Q: Is there guidance on reviewing a record, such as an operative note, that has not been signed by a physician? I am at a facility that allows coding from unsigned transcriptions. I was always told that the information needs to be confirmed by a signature as valid before including that information in the review worksheet. Do you have any recommendations for this?
Q: I am having trouble with ICD-10-PCS coding for a perineal laceration repair. Some sources state that the correct code uses the perineal anatomic region, not muscle repair. Could you please clarify the correct ICD-10-PCS code for a second-degree obstetrical (perineum) laceration that includes muscle?
Q: How can our team prepare for potential productivity losses post-ICD-10 implementation, specifically regarding procedure codes? Should we consider hiring additional staff or staff with a surgical background?
Q: In my facility, we are supposed to send an email to our physician advisor (PA) and to administration if a query is not answered within a week. However, this policy doesn’t work well because administration does not do anything with that information, and the PA doesn’t have time to review unanswered queries. Do you have any suggestions concerning when to let a query go unanswered?
Q: If the physician documents “concerning for,” “considering,” “cannot be ruled out,” or “cannot be excluded” for a diagnosis, is that considered an uncertain diagnosis? Can those terms be coded if the patient is being worked up? Are the terms “concerning for” and “considering” equal to the uncertain diagnosis terms “yet to be ruled out”?
Q: I have been asked to build a query for a diagnosis of SIRS and/or sepsis for the following scenario: The patient was admitted for an infection urinary tract infection (UTI), pyelonephritis (PNA) and meets two SIRS criteria. The patient may be treated with oral or intravenous antibiotics, and may be on a general medical floor (not intensive care). The physician did not document SIRS or sepsis. I am having a hard time with this query because I am not sure if this would be considered adding new information to the chart or leading the physician by introducing a new diagnosis. Do you have any suggestions?
Q: Can “in the setting of”' be interpreted as “due to” in ICD-10-CM? For example, the physician documented that the patient has a urinary tract infection in the setting of a urinary catheter.
Q: In ICD-9-CM, sprains and strains fall under the same codes. Will that also be the case in ICD-10-CM or are we going to report these injuries separately?
Q: When I started as a coder, I learned that the complication code, such as from ICD-9-CM series 998 or 999, takes precedence as the reason of admission when present with another contributing condition. Is this correct, and is there any written guidance from AHA Coding Clinic for ICD-9-CM/ICD-10-CM/PCS that discusses this?

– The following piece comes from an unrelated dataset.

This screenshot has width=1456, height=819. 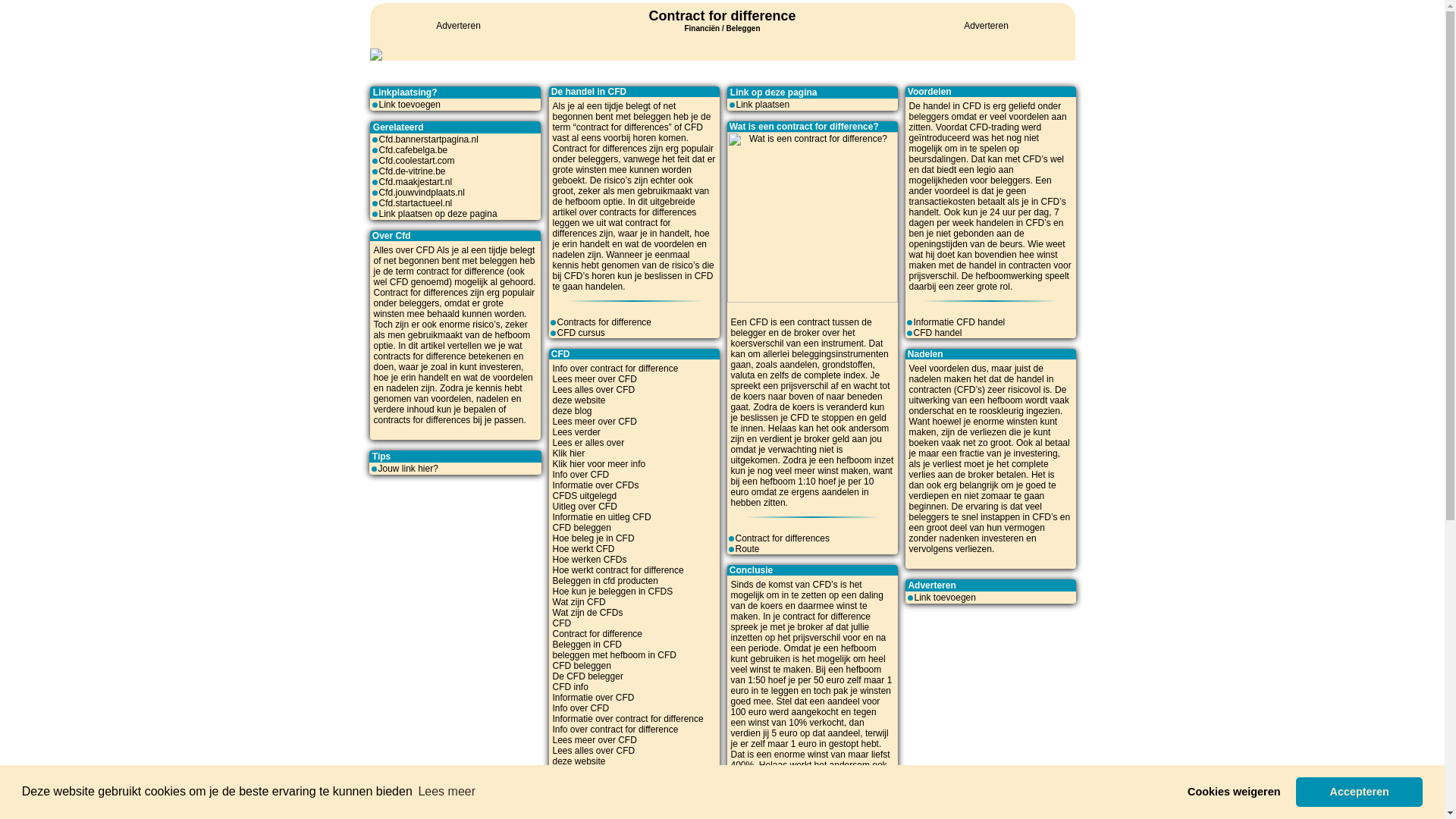 I want to click on 'Informatie en uitleg CFD', so click(x=551, y=516).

Q: Should “diabetes with gastroparesis” be coded as 536.3, diabetes with a complication code? I understood that the term ‘"with’" can link two diagnoses, but that it does not represent a cause-and-effect relationship. Can you please clarify this, and why a cause-and-effect relationship can be assumed in the term “diabetes with gastroparesis”?
Q: A patient came to the ED with shortness of breath (SOB). The admitting diagnosis was possible acute coronary syndrome (ACS) due to SOB and elevated troponin levels. The ACS was ruled out. Elevated troponin levels were assumed to be due to chronic renal failure (CRF), and no reason was given for SOB. Before discharge, the patient was noted with an elevated temperature and found to have a urinary tract infection (UTI). All treatment was directed at the UTI, and the doctor noted the discharge diagnosis as the UTI. What would be the principal diagnosis in this case?
Q: How should the diagnosis of urinary tract infection (UTI) and encephalopathy be sequenced, specifically which diagnosis should be the principal? If physician documentation indicates that the patient came in with confusion, can encephalopathy be assigned as the principal diagnosis if it is due to the UTI and no other contributing issues are present?
Q: Can CDI programs use the information on ambulance forms or trip tickets to abstract from if the information is pulled into or reiterated in the ED or history and physical (H&P) documentation? Our staff doesn’t want to miss criteria that would diminish our ability to substantiate the true severity of illness of some patients, but I have been informed that coders are not allowed to code from ambulance papers or information.
Q: A patient comes in with a malunion of a fracture. A different physician treated the patient initially for the fracture, but the patient came to see our physician for surgery to repair the malunion. Which seventh character should we use: A for initial encounter or P for subsequent encounter for fracture with malunion?
Q: When atelectasis is noted on an ancillary test such as a CT scan of the abdomen or chest x-ray, can nursing documentation of turning, coughing, and deep breathing be considered an intervention that qualifies as one of the criteria to meet a secondary diagnosis?